■ Requirement ■
Write out the records below word for word, from the line containing "Task: Click the Нейтрально: 6 summary line" through the end of the records, with both ends included. Leave the pictures out of your copy.

* Begin *

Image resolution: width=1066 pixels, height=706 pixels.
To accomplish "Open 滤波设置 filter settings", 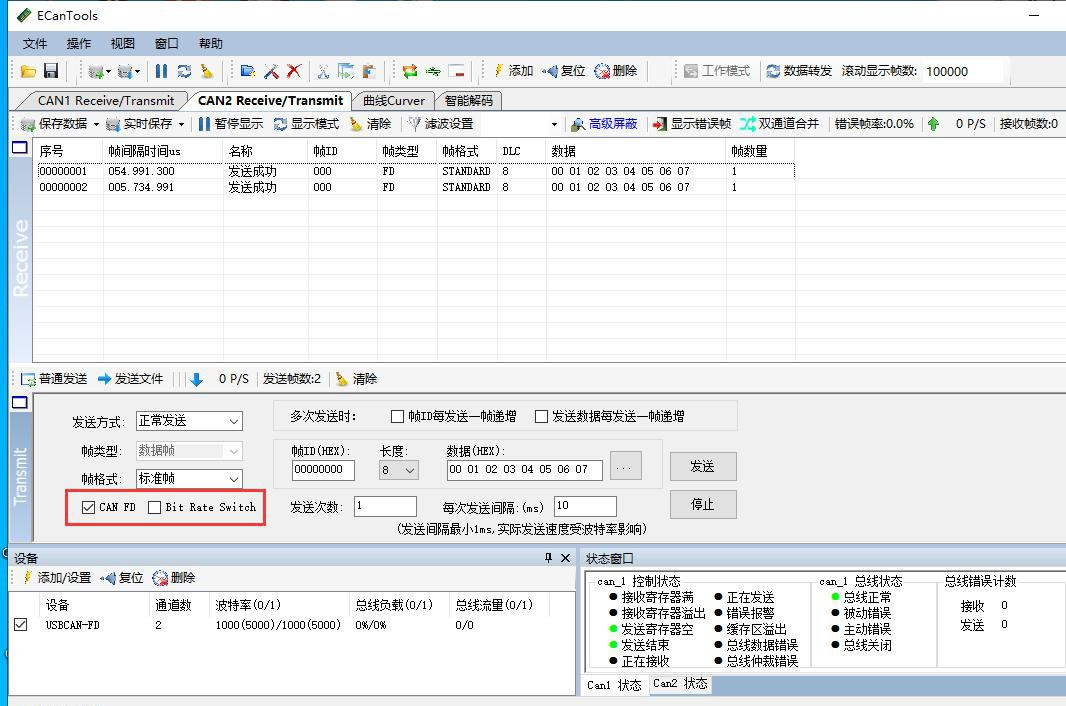I will 440,124.
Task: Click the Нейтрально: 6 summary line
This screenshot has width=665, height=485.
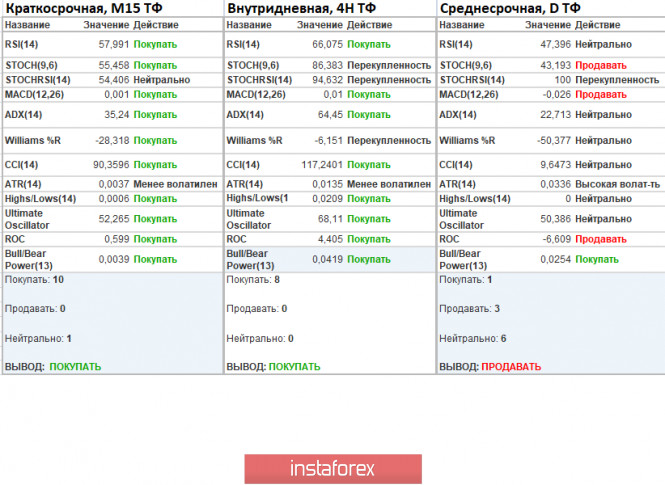Action: [x=473, y=338]
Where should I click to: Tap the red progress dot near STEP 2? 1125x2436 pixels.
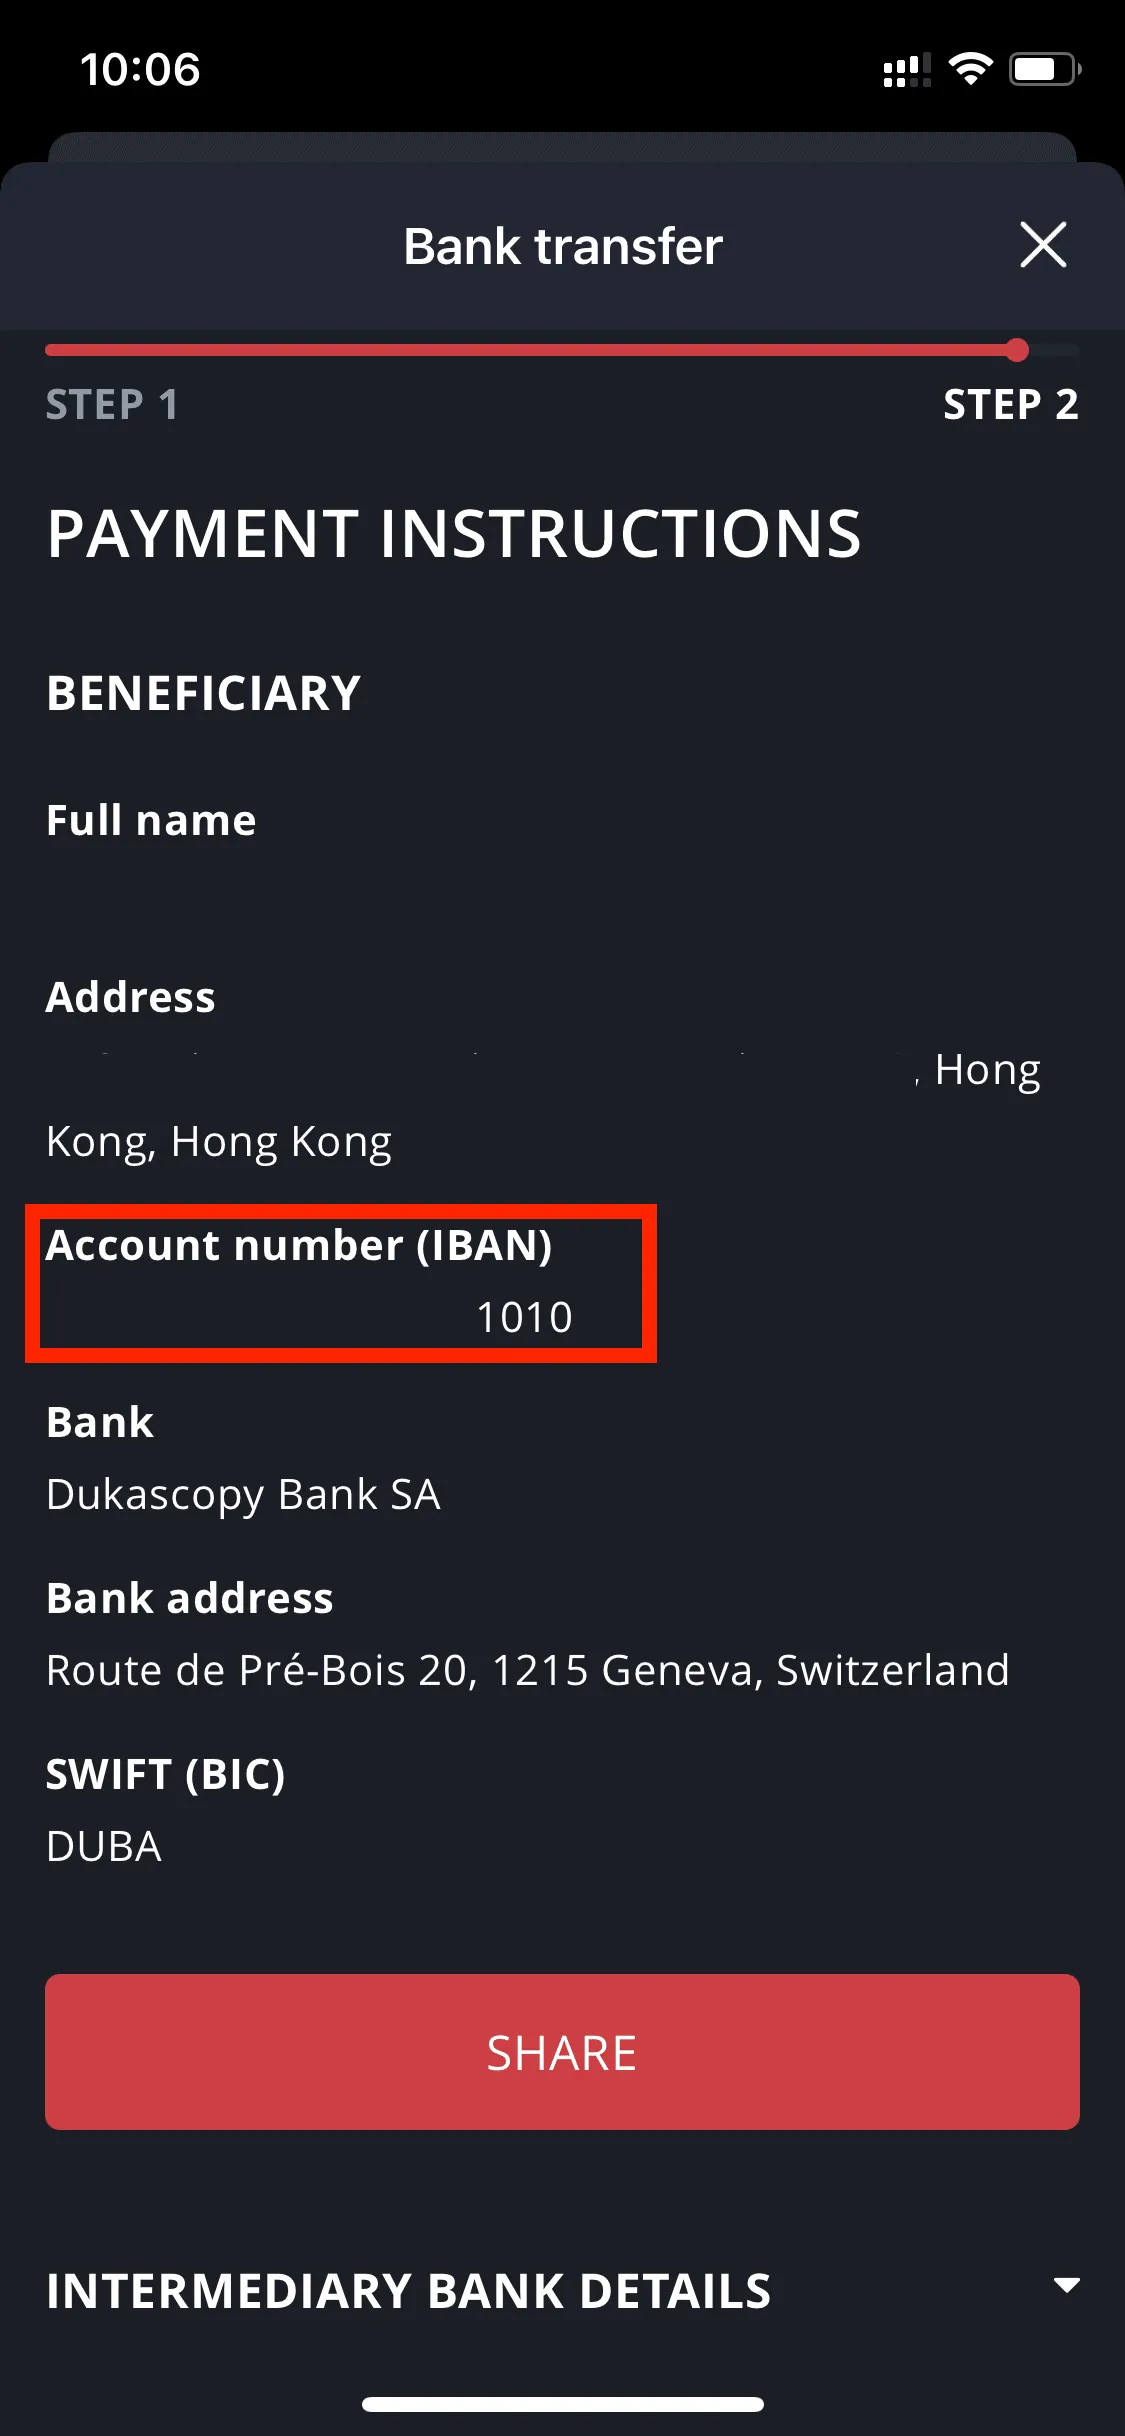[1017, 350]
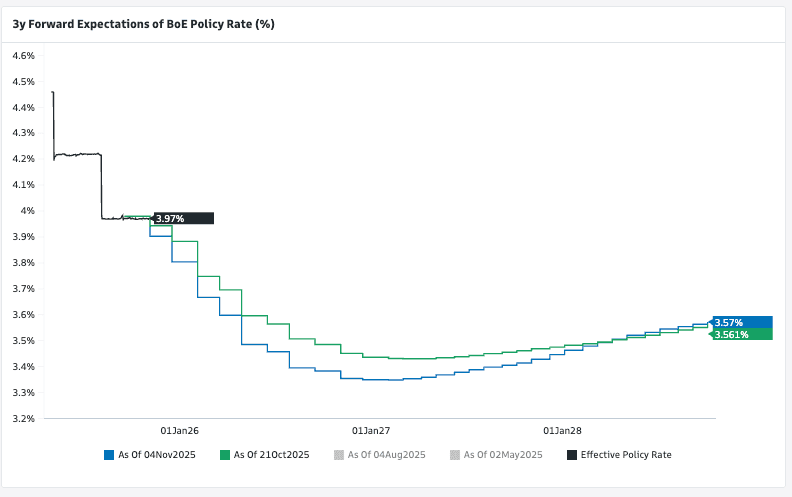This screenshot has height=497, width=792.
Task: Show the 'As Of 02May2025' legend label
Action: coord(502,455)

* End *

■ Correct answer ■
Task: Click the Нейтрально: 6 summary line
This screenshot has width=665, height=485.
Action: [x=473, y=338]
Where should I click to: Tap the red progress dot near STEP 2? 1125x2436 pixels.
[1017, 350]
This screenshot has height=497, width=792.
Task: Show the 'As Of 02May2025' legend label
Action: coord(502,455)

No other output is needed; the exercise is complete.